DOMENGHINI, IL RISCATTO
Angelo Domenghini, al Cagliari assieme a Gori e Poli in cambio di Boninsegna: cosa pensò appena atterrato in Sardegna?
«Ero un professionista, il mio primo pensiero fu quello di gettarmi a capofitto in questa nuova avventura con l'obiettivo di far bene e prendermi una rivincita sull'Inter, che non aveva creduto in me. Sbagliando».

Come si ambientò nello spogliatoio del Cagliari?
«Bene, molto bene. Quello era un grande gruppo, ed io contribuii con la mia esperienza e la mia voglia di rivalsa: avevo ancora fame di vittorie dopo i successi con l'Inter (due scudetti, una Coppa dei Campioni, due Coppe Intercontinentali, ndr) e la Nazionale (in gol nella vittoriosa finale dell'Europeo '68, ndr). Mi misi a disposizione dell'allenatore, ed i risultati mi diedero ragione».

L'allenatore: Manlio Scopigno. Che uomo era?
«Una brava persona, senza dubbio. Grande conoscitore di calcio, ci metteva poco a capire come farci rendere al meglio in campo».

Scopigno è noto soprattutto per l'appellativo di allenatore filoso e le battute dissacranti, ma era un gran tecnico. Ci dica, come giocava il Cagliari campione d'Italia?
«Nessun tatticismo esasperato, a quei tempi il gioco era più semplice: si marcava a uomo, e chi vinceva il duello individuale vinceva la partita. Io agivo sulla destra, mentre Gori era il perno centrale dell'attacco e Riva, leggermente decentrato sulla sinistra, con i suoi micidiali tagli metteva in crisi le difese avversarie. Poi le tre mezze ali Nené, Greatti e Cera, i due stopper Niccolai e Martiradonna, Zignoli o Mancin e Tomasini libero.
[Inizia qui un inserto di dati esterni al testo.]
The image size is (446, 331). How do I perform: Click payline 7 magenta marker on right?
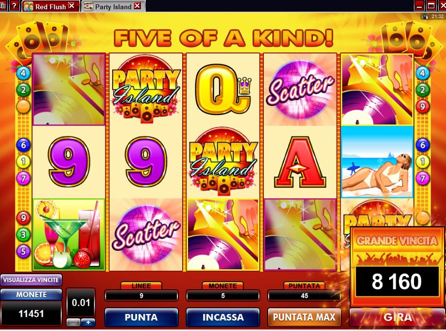pos(422,178)
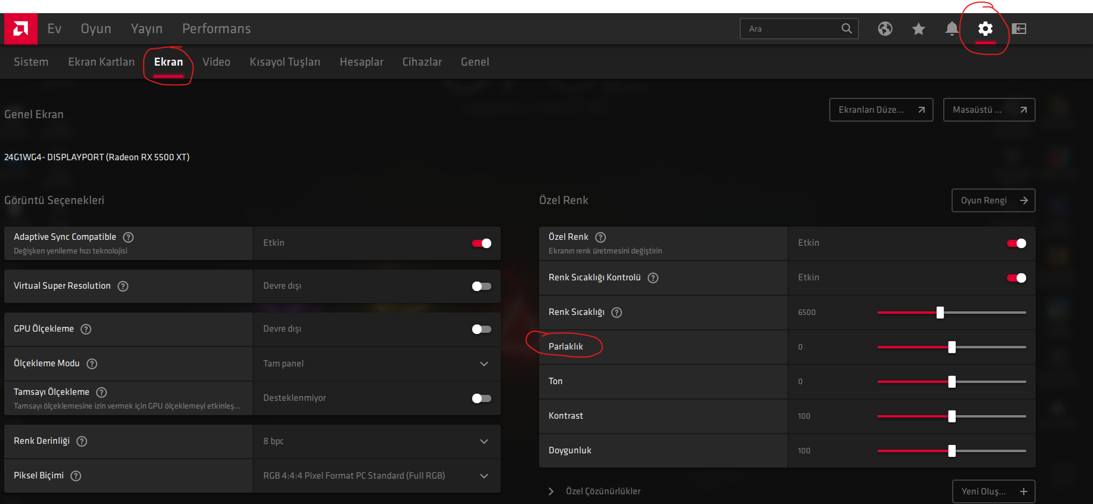Switch to the Ekran Kartları tab
This screenshot has width=1093, height=504.
[x=101, y=62]
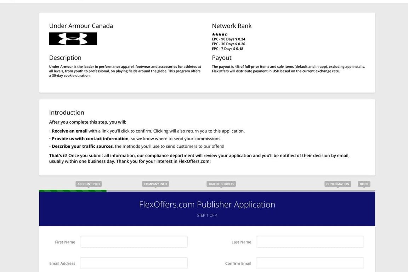Click the Introduction section heading
This screenshot has width=408, height=272.
pyautogui.click(x=67, y=113)
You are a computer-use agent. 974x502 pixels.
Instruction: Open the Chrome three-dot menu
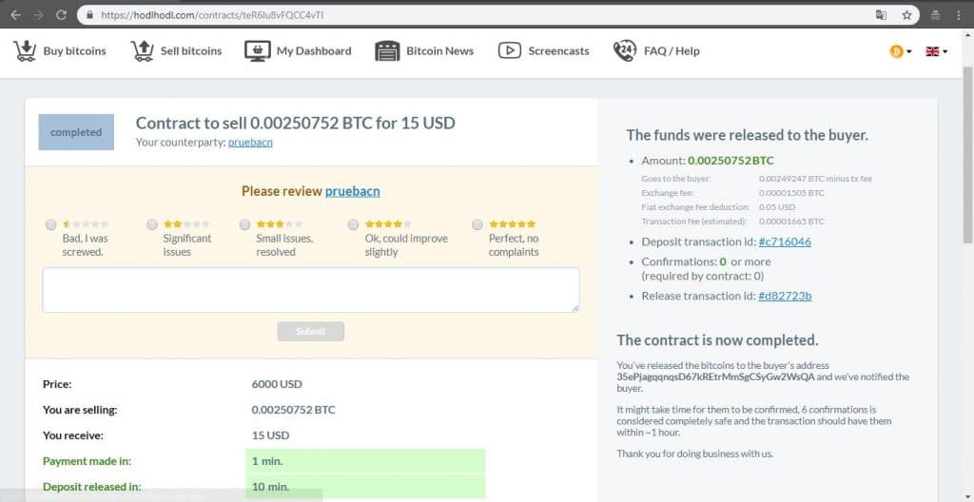coord(959,15)
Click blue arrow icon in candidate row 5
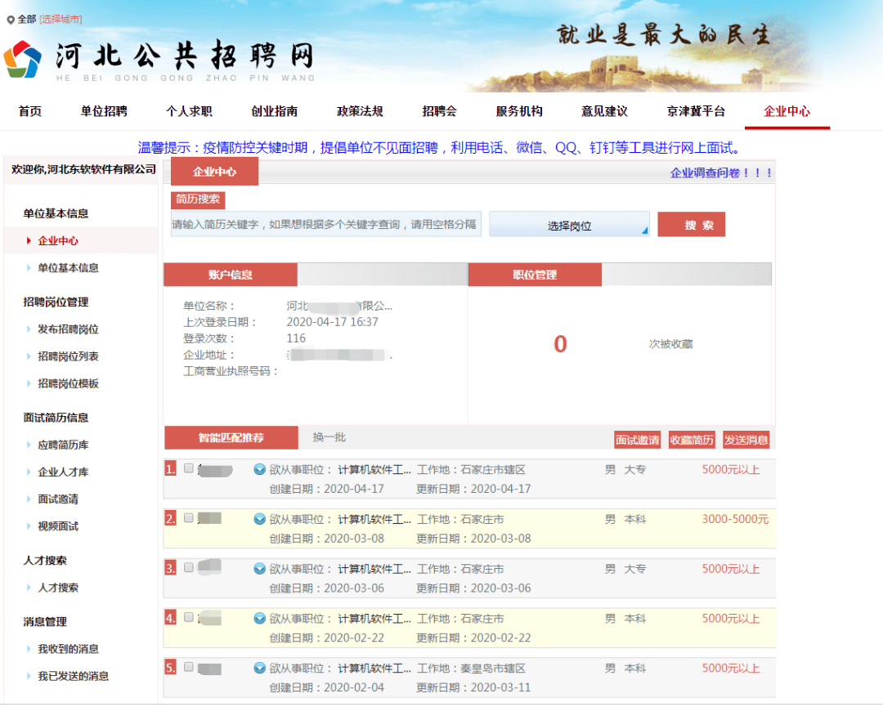 [260, 668]
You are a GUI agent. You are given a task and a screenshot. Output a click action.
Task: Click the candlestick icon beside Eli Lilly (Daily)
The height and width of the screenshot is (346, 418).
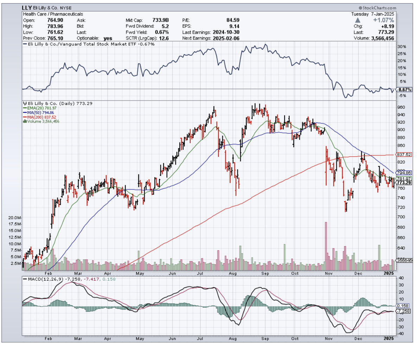[x=24, y=104]
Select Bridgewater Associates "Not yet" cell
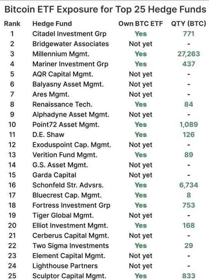Image resolution: width=209 pixels, height=280 pixels. click(x=141, y=44)
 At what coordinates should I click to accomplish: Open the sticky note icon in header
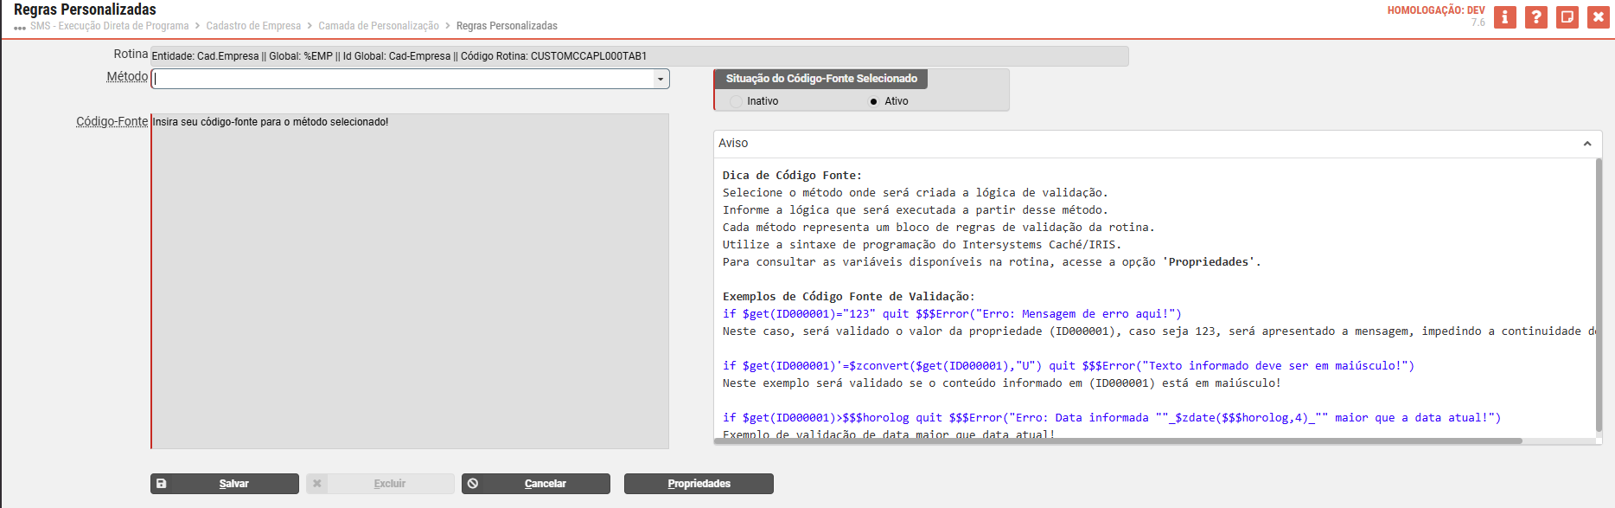[1567, 17]

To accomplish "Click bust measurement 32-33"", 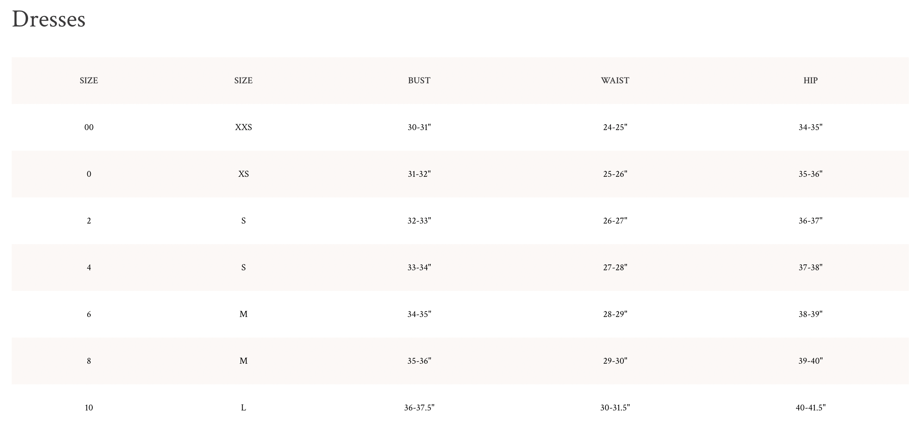I will [x=419, y=221].
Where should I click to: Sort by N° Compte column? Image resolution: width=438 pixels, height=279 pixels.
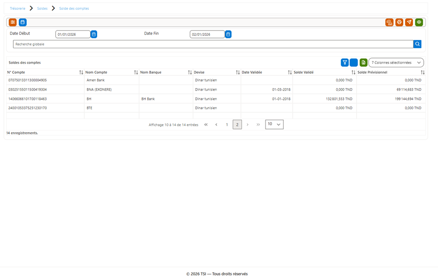point(81,72)
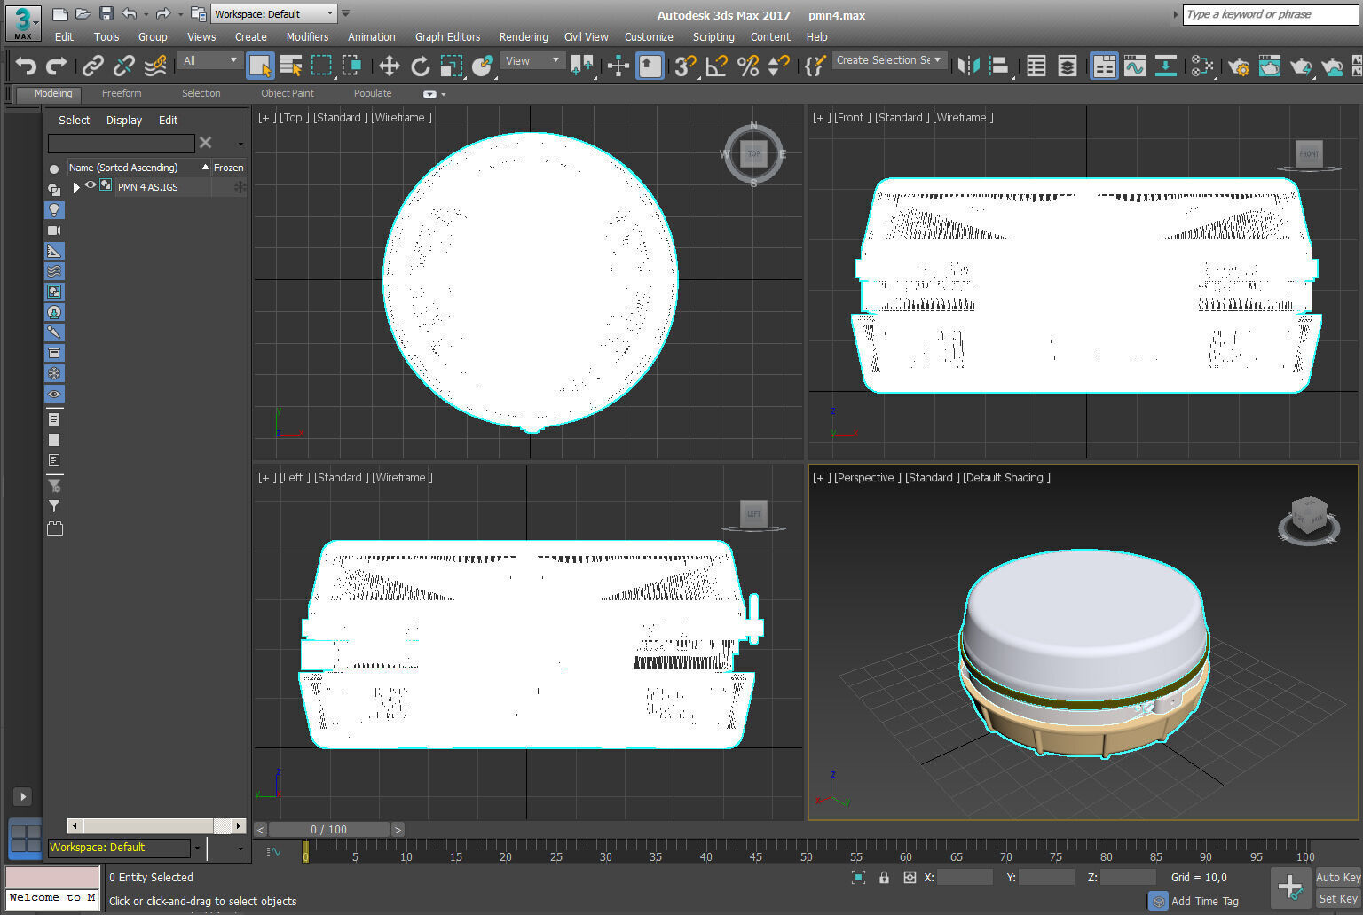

Quando si fece male lui, Scopigno arretrò Cera in difesa ed inserì a centrocampo Brugnera, che era un grandissimo fantasista. Un giocatore fantastico, la cui qualità giovò sensibilmente alla manovra della squadra, che era finalizzata a mettere Riva nelle condizioni migliori per far gol: ne mise dentro 21, e vincemmo lo scudetto».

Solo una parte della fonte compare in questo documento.